Lemme try and give the complete picture.
We lived together in my aprtment for about two years before she left for california. We maintained a long distance relationship for a year and half half, and did our best to work things out. I'm 30, she's 36.
June 14 - She told me that we would be better off as friends, that the demands of her work made it difficult to maintain commitments. I thought it would be best to give her some space.
July 15 - She calls me in the middle of the night crying asking why I didnt call her for a month. Natually I told her that I was always just here wating for her call. Reassured that I was always there for her.
July 20 - Realized how much she meant to me, started to long for her so badly that I desperately tried to win her back.
July 24 - She persisted in telling me that we would be better of as friends. She tells me she still loves me deeply but was too busy with her work to give me any time.
July 27 - I persisted to win her back. Desperately still in love with her. We finally got to talk. I was so happy I could burs.I was madly longing for her. I was absolutely thirlled to hear her voice and was jsut about to propose.. In a matter of minutes I was reeling from heaven to h**l. She told me that there was something awefully wrong. That I would not want her back. She told me she was pregnant with another man's child. A freaking midget she shared the aprtment with whom she reassured me was harmless.I was crying for days. Tormented by my genuine longing and love for her.

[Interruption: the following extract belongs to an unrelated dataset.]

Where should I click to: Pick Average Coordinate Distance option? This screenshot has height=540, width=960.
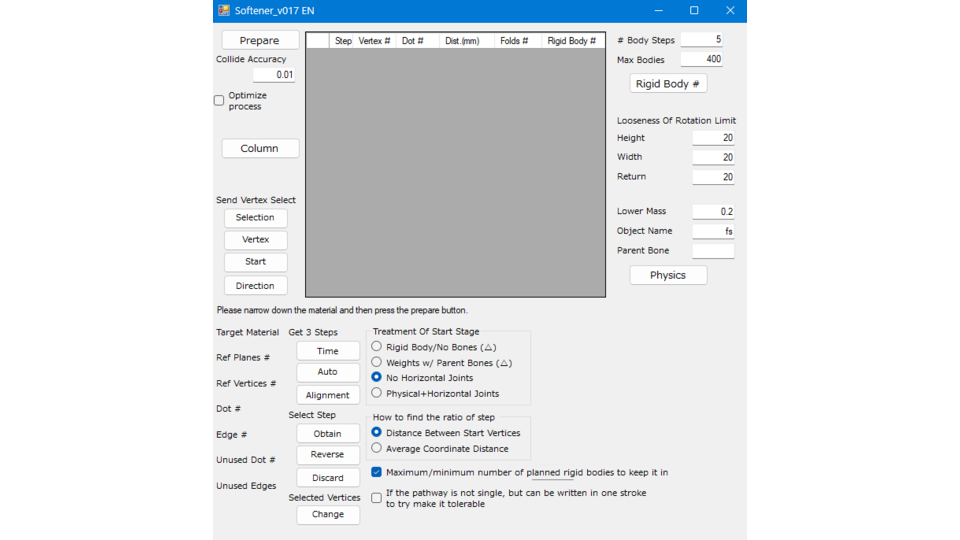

She refuses to marry the midget, acknowleding that the pregnancy was a mistake. She refused to have an abortion due to her religous beliefs.
She tells me she still loves me, but it would be unfair for me to contnue our relationship. I told her that despite it all I loved her still. She refuses to leave the midget, reasoning that she needs someone to drive her around and help her with the preganancy.

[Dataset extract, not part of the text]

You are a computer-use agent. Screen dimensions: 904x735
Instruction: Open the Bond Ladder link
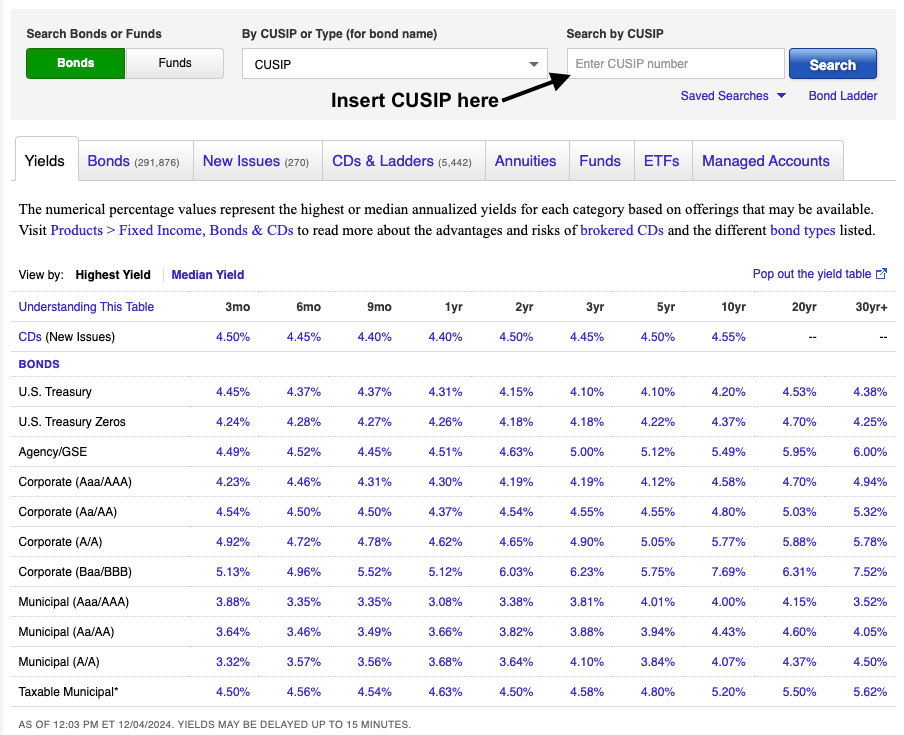coord(843,96)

I AM IN TERRIBLE ANGUISH at her betrayal. Realizing that we still both feel for each other makes it worse. Told her that I was praying that the pregnancy would self terminate, she said the same thing too but still refues to have an abortion.
I am still in denial. I AM A TOTAL WRECK. I still love her. I pity her for what she is about to face. I feel as if I died and lost haf my soul. I've never been hurt this bad before. She was my best friend, confidant, lover.
I am insanely jealous and outrage that she's still sahring that apartment with the midget (literally, biologically a dwarf) . I dont know what to do! Please give me some advice. It's either she's lying about it to push me away OR she really does love me but made a mistake.
I dont know if I can put up with the baby. It would be so much easier to turn around and walk away, but I genuinely love and care for her. What am I supposed to do?